>> start Excerpted records

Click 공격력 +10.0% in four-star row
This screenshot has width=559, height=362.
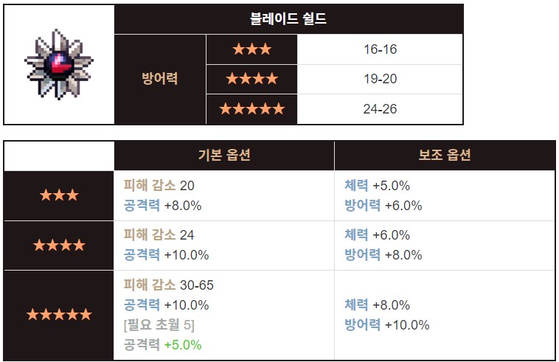[166, 255]
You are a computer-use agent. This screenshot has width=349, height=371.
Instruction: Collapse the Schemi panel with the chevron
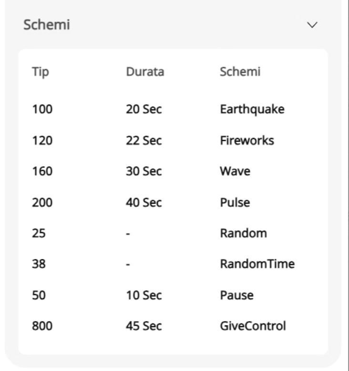[x=313, y=25]
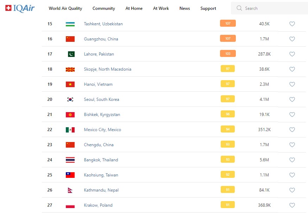Click the Mexico flag icon
The height and width of the screenshot is (213, 308).
pos(70,130)
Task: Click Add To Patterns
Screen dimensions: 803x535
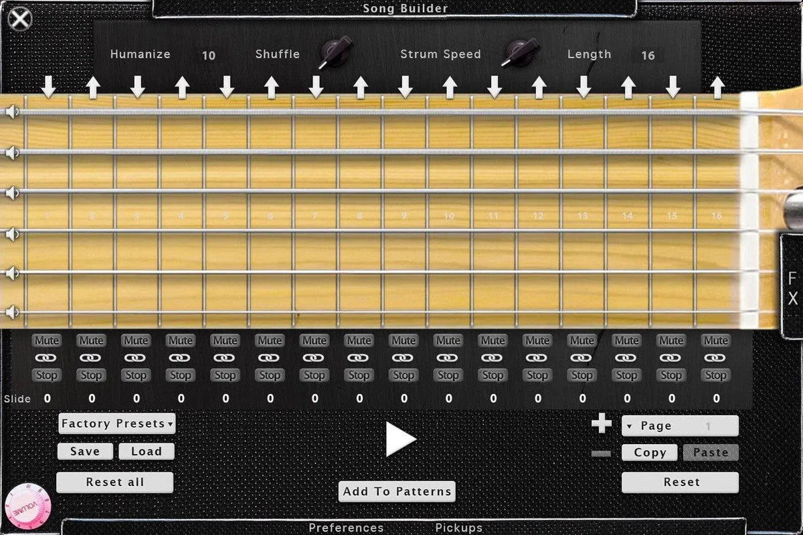Action: click(x=397, y=491)
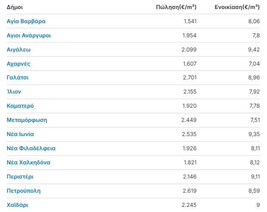Select the Αχαρνές link
267x212 pixels.
pos(18,64)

>> end Excerpted records

What the task asks
Pick out each line of the data that contains the string "This". Case counts.

The response
This screenshot has width=559, height=362.
You are a computer-use agent. This screenshot has width=349, height=371.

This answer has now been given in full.